Anywhere you get experience doing coverage, ask if you will be able to use your work as samples. This is another key to getting a job as a reader: strong sample coverage. Sample coverage is what you’ll be asked for if you apply for a reader position, in addition to your resume. It’s like an actor’s reel. It shows your skills as an analyst. If you end up doing an internship for a company where you’re unable to use any of your work as samples, then one of the benefits of doing that internship has been lost. As an alternative, you might ask for a letter of recommendation to help you score a paying reader gig in the future.
Another avenue for gaining sample coverage is by seeking out scripts on your own and writing coverage on them. Ask your writer friends if you can read their scripts. Find screenwriters’ groups and offer to do coverage for them. This is a trickier path to take, because you’ll be flying blind without training or feedback to know if your coverage is really effective.
A tip for creating sample coverage on your own is to google “script coverage template” to get you started so that your coverage is in an industry standard format. You’ll find a variety of templates. Companies usually have their own templates that dictate what’s priority for them. To start out, you can copy someone else’e template for your samples.
After you have your samples and have developed some experience, you have legwork to do if you want to find a reader gig. Scour entertainment industry job listing sites for reader positions, such as Staff Me Up or EntertainmentCareers.net. These same sites also list internships for when you’re building your resume. Every once and a while, gigs and internships pop up on Craigslist. Cold calling is also an option. It’s what I did when I was starting out. Utilize IMDB Pro to search for production companies, literary management companies, and find their contact info.
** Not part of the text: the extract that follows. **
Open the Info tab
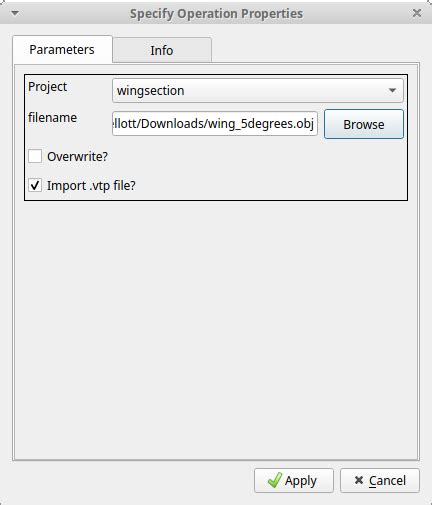Viewport: 432px width, 505px height. (x=162, y=50)
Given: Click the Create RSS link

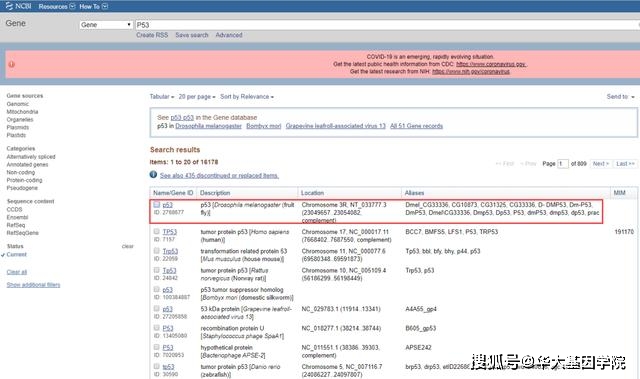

Being a script reader is a typical stepping stone on the way to becoming a writer, producer, and director. After being a reader for years, I understand why that’s the case now. Check out my Facebook Live where I share how being a story analyst has helped elevate me as an actor, writer, and producer. If you’re seeking a job as a reader, it’s absolutely possible! With determination, legwork, and basically plain ole hustle, there’s nothing stopping you from becoming a great (and paid) story analyst.